Another example sequence Aa Ai Ra Di Da:
Example sequence Aa Ai Ra Di Da
Could be resolved either by dropping the Ra:
Resolved by dropping the Ra
Or moving it outside of the inpatient episode:
Ra moved outside the inpatient episode
Administratively created COD records could have the measures from neighbouring CODs attached if appropriate.
For instance, an administratively created discharge from ambulatory care could be given a copy of the HONOS from the Inpatient admission occurring on the same day.
The COD record’s EpiId field should be unique, meaning if an episode is split by an intervening episode in another setting, then there should be two different EpiId values. See: https://webval.validator.com.au/spec/NOCC/01.70/COD/EpiId
Our Episode Checking Process
The process we use to find Sequence errors has been of interest so a summary is included.
Collect all CODs for a Person within an ORG
Sort them by collection date
Resolve same-day ordering by minimizing sequence errors and tie-break heuristics
However, we think focusing on the algorithm is not likely to be of benefit.

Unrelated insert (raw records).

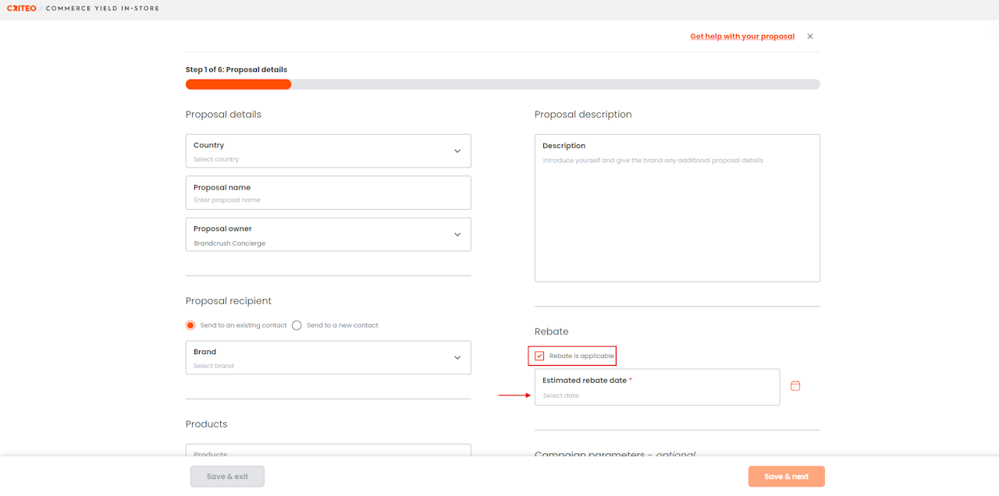Close the proposal form with X icon

(810, 37)
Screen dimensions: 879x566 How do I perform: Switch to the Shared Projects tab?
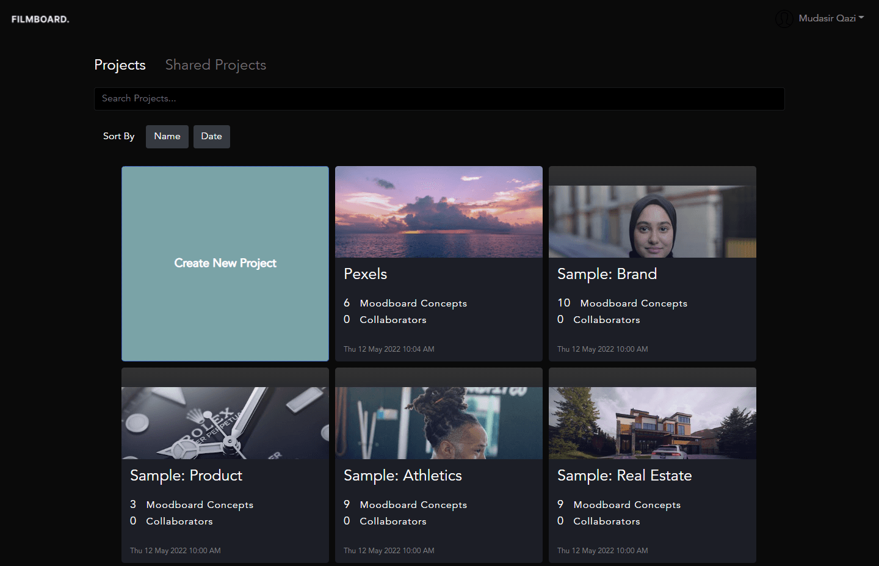pyautogui.click(x=215, y=65)
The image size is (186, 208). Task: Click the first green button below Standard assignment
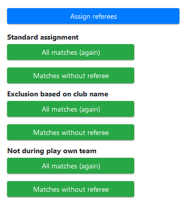(71, 52)
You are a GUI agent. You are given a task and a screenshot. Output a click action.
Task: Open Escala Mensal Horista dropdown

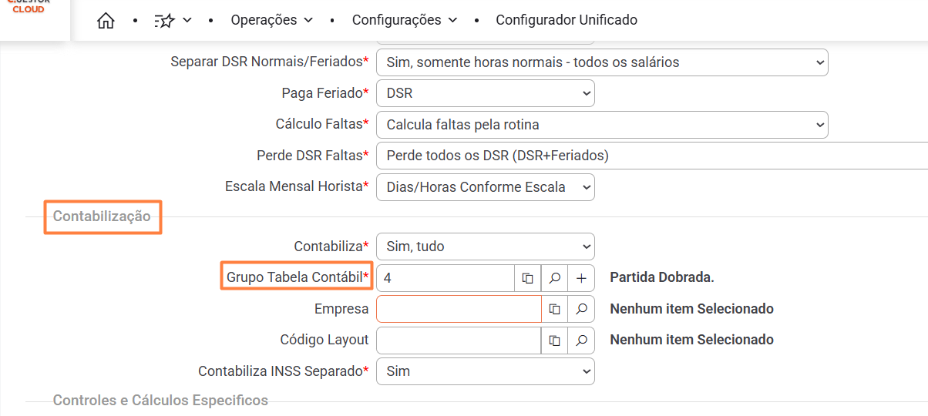485,187
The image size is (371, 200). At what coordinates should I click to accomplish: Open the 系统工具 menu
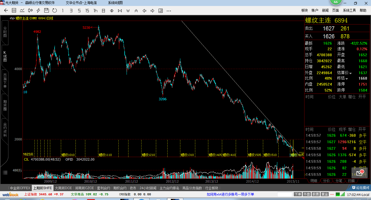(349, 10)
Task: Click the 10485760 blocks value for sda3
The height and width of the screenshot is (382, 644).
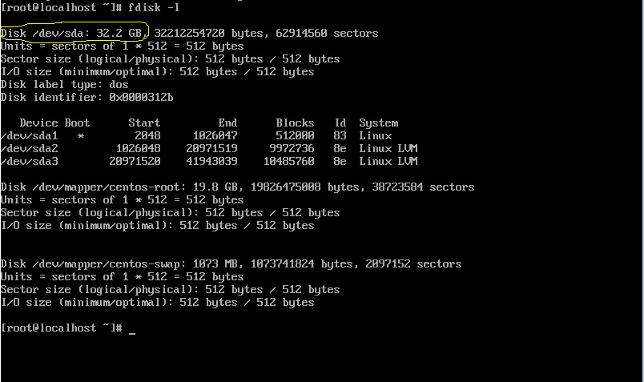Action: [x=288, y=161]
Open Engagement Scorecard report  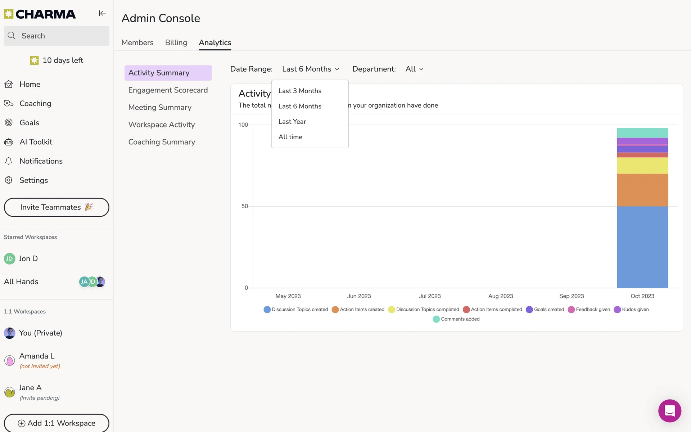click(x=168, y=90)
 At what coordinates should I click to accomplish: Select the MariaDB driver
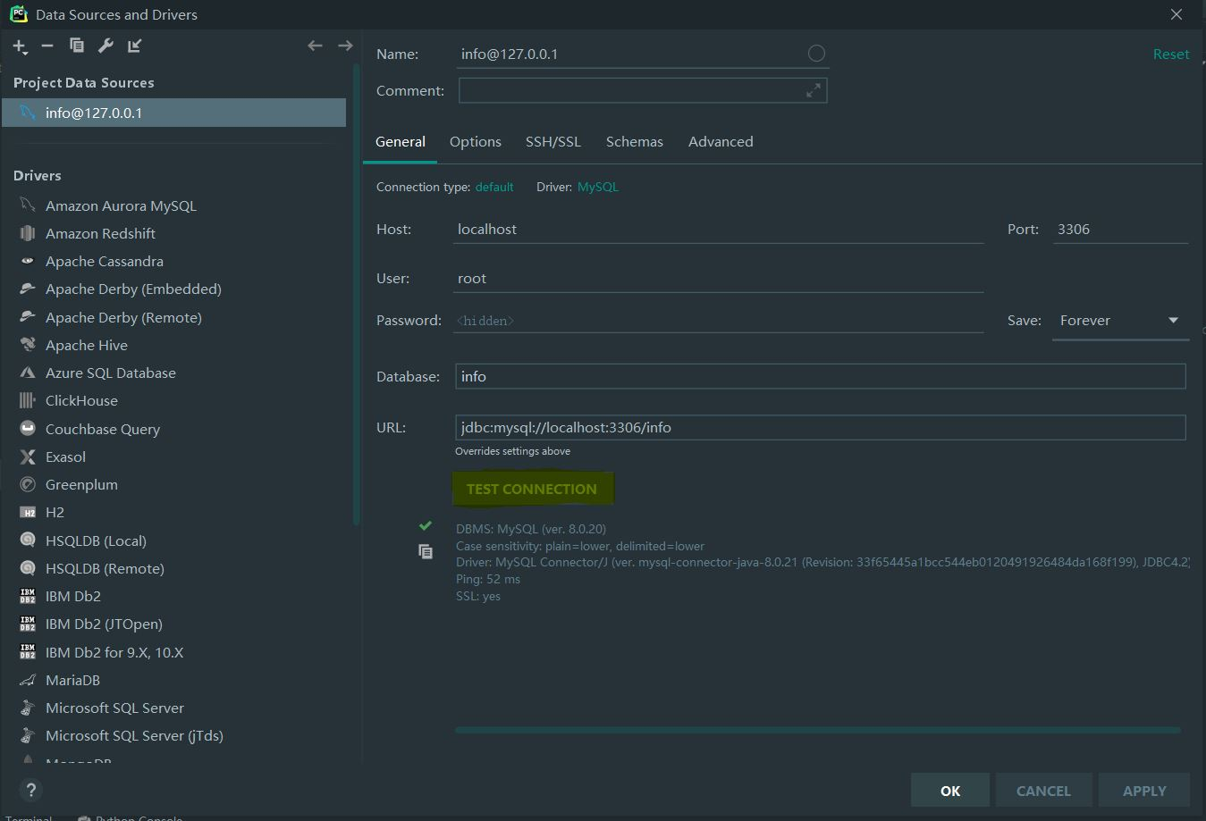pos(72,680)
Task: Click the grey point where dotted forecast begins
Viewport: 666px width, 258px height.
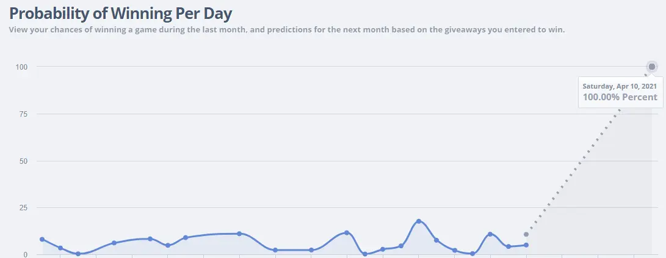Action: (x=526, y=234)
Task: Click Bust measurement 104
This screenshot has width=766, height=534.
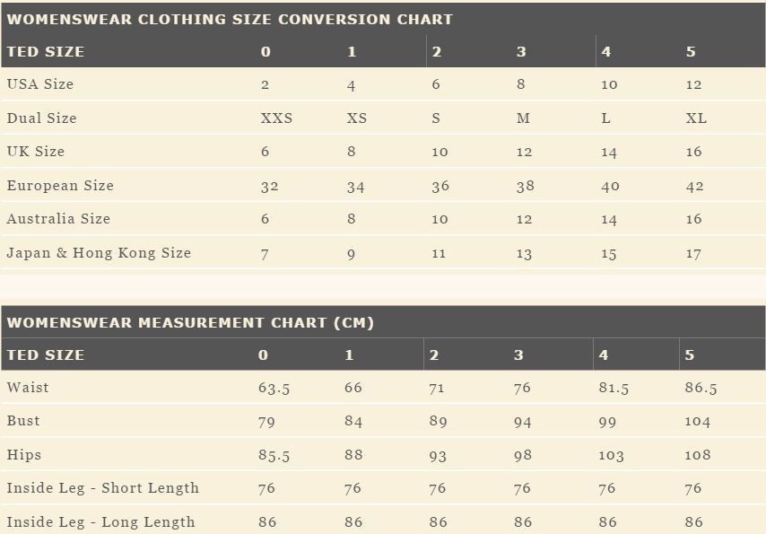Action: click(x=698, y=422)
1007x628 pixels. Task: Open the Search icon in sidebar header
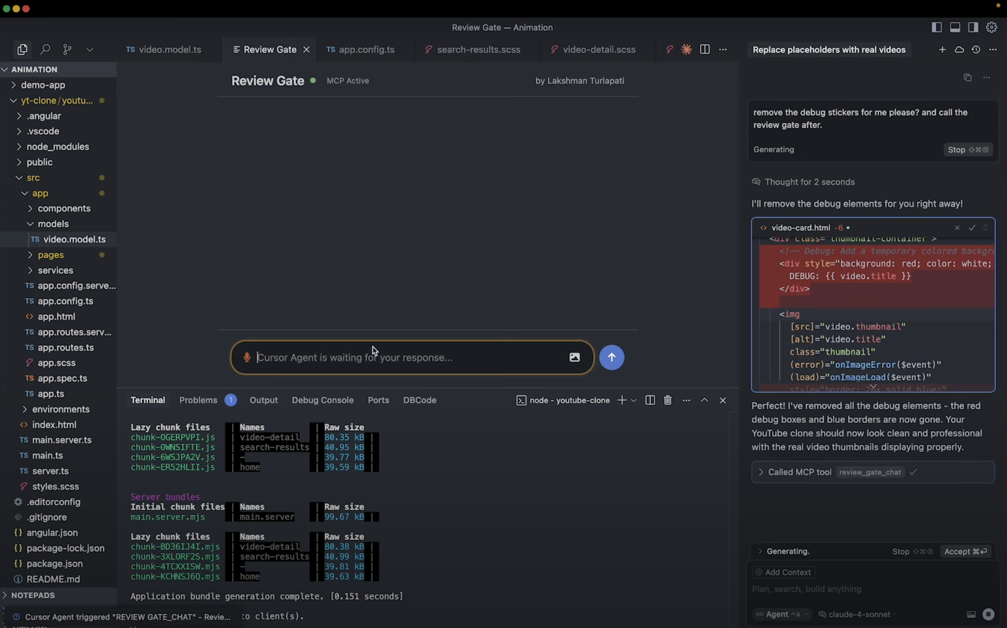45,49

Our first principle is to not change the data you submit in any way, so any correction should be applied to submitted data. We would like to help with the generation of correct files.
Note that the EpiId is not used in our sequencing algorithms and tie-breaking heuristics.
Not all jurisdictions submit this identifier and our earlier investigations indicated that it did not resolve the majority of sequencing errors. It may, however, be useful at a jurisdictional level ‘pre-submission’.